Three times this year, the Trump administration has ordered the J.H. Campbell coal plant in Michigan to keep running for stretches of 90 days past its planned retirement, most recently on November 18. The extension has cost ratepayers $615,000 per day, even as studies show that no energy-shortage emergency exists.

The federal National Energy Regulatory Commission has found that there is an adequate supply of electricity this winter to power the grid that covers Michigan and Indiana.

NERC’s recent reliability report found ​“limited risk” in the Midcontinent Independent System Operator’s grid, adding that the grid operator has procured more energy than required.

Data centers for AI are expected to steeply increase electricity demand in coming years, but experts say aging coal plants are not the way to meet that demand. The Schahfer and Culley plants, for example, are hardly well suited to provide significant reliable power.

The Culley plant is CenterPoint’s ​“smallest and most inefficient coal unit,” the company noted in a 2025 planning summary. Shane Bradford, vice president of CenterPoint’s Indiana Electric, told regulators in the December 2 hearing that the company had enough coal to continue running the plant if forced to.

“We are very concerned this unit could be the target of a [Federal Power Act] 202(c) order this month, given the very assertive stance the Trump and Braun administrations are taking on preventing any coal plant from retiring,” Inskeep said about Culley.
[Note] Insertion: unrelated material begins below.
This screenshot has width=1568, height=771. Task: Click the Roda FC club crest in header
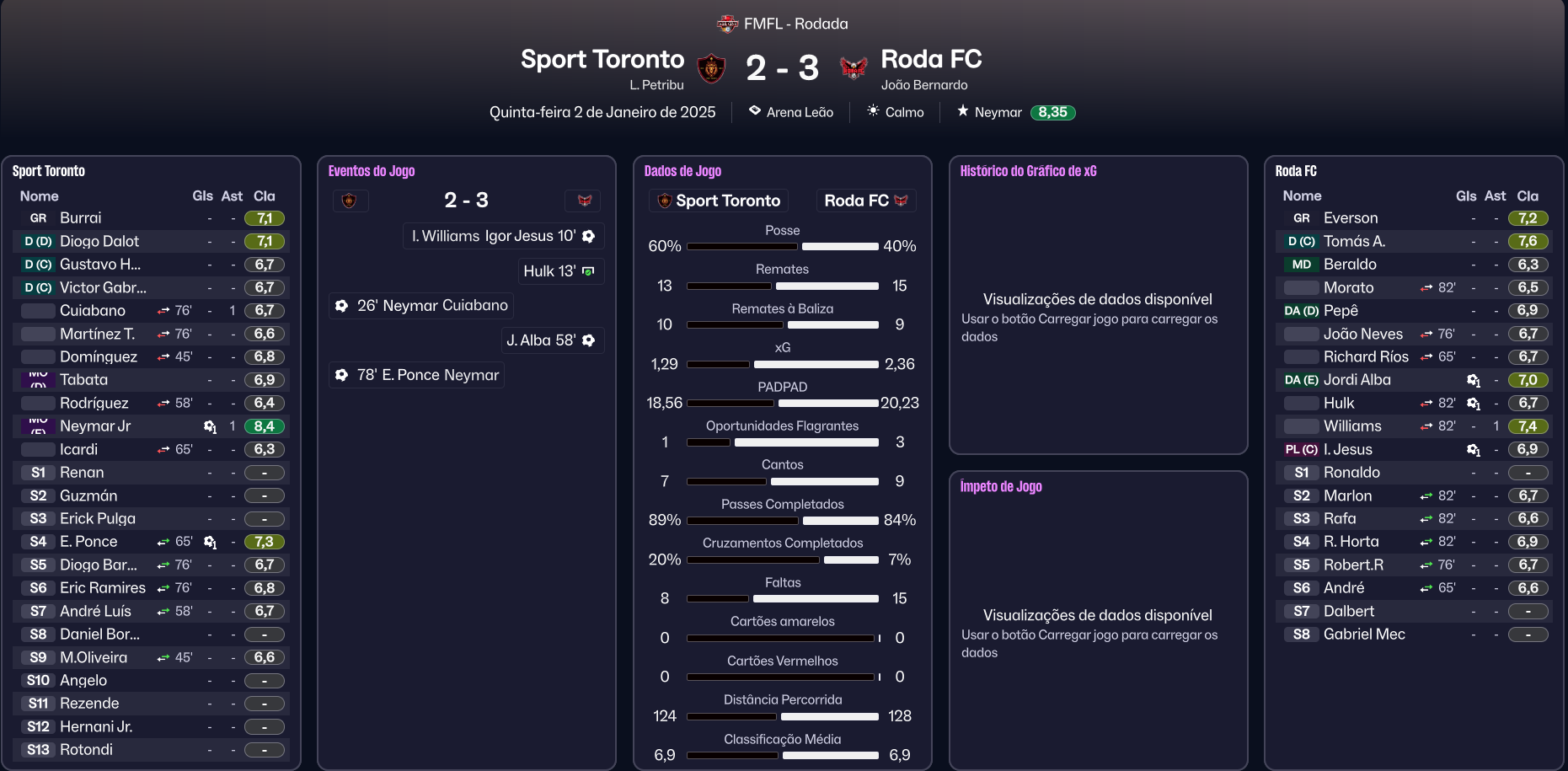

The Schahfer unit that has been offline since July 9 because of turbine problems will need to be ​“rebuilt” over about six months in order to keep operating, Parisi told regulators. Schahfer’s other coal unit also had outages for hundreds of hours over the summer, caused by leaks in boiler equipment, said David Saffran, NIPSCO generation business systems administrator in the operations management reporting.

“This is the coal plant DOE says must stay on even though it’s not been very reliable and will cost ratepayers to go back online?” said Inskeep. ​“Shouldn’t this be a natural one to retire?”

A correction was made on Dec. 15, 2025: The 2020 EPA rule extension was created under the first Trump administration, not the Biden administration.